Peresmian Bandara Letung Terkendala Pembebasan Lahan
Oleh : Fredy Silalahi
Jum'at | 19-05-2017 | 10:03 WIB
bandara-Letung1.gif
Peletakan batu pertama pembangunan Bandara Letung (Foto: Dok Batamtoday.com)

BATAMTODAY.COM, Anambas - Pembebasan lahan penambahan runway Bandara Letung belum selesai. Pasalnya belum ada pemilik lahan yang menemui Dinas Perhubungan dan Lingkungan Hidup Kabupaten Kepulauan Anambas.

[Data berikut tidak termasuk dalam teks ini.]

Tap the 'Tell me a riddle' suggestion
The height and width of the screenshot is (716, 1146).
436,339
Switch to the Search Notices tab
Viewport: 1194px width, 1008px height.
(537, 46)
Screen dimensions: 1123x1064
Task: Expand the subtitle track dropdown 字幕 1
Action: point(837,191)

"Sejak 29 April lalu, kami sudah menempelkan surat pemberitahun di desa wilayah Jemaja dan sekretariat Pemkab Anambas. Agar pemilik lahan segera menemui kami guna memberitahu luas lahan yang dimilikinya. Surat pemberitahuan itu berlaku 14 hari atau akan berakhir hari ini, Kamis (18/5/2017), tetapi belum ada masyarakat yang menemui kami," ujar Sekretaris Dishub LH, Zulkarnain, Kamis (18/5/2017).

Ia menambahkan, meski belum ada masyarakat yang mengklaim lahan, pembebasan lahan guna penambahan runway sepanjang 220 meter tidak akan berhenti.

"Saat ini penambahan runway 220 meter masih berjalan. Meski belum ada masyarakat yang datang guna memberitahu lahan miliknya, kami akan menitipkan uang ganti rugi di pengadilan," kata dia.

Sementara mengenai penetapan harga tanah, lanjut Zul, pihaknya juga sedang berkoordinasi untuk mendatangkan tim apraisal, dan akan mengundang Badan Pertanahan Nasional (BPN).

"Untuk mengukur luas lahan 3 hektar kami bekerjasama dengan BPN. Nanti harga lahannya akan ditentukan tim apraisal. Di situ uang ganti rugi lahan akan dititipkan kepada pengadilan," jelasnya.

Seperti diketahui, saat ini panjang runway Bandara Letung masih berkisar 1.380 meter. Apabila penambahan runway 220 meter selesai, maka panjang runway masih 1.600 meter.

Saat ini, Bandara Letung sudah dioperasikan untuk maskapai Susi Air dengan total sheat 15 penumpang.

Informasi yang dihimpun di lapangan, Gubernur Provinsi Kepri geram atas fakta di lapangan, di mana runway belum selesai. Sementara laporan Kasatpel Bandara Letung selalu aman.

"Selama ini laporan aman-aman saja. Tetapi tidak sesuai dengan yang ada pada saat ini. Kalau begini, saya tidak merestui Bandara Letung diresmikan. Harus selesai total baru diresmikan," ujar Nurdin Basirun, saat meninjau Bandara Latung beberapa waktu lalu.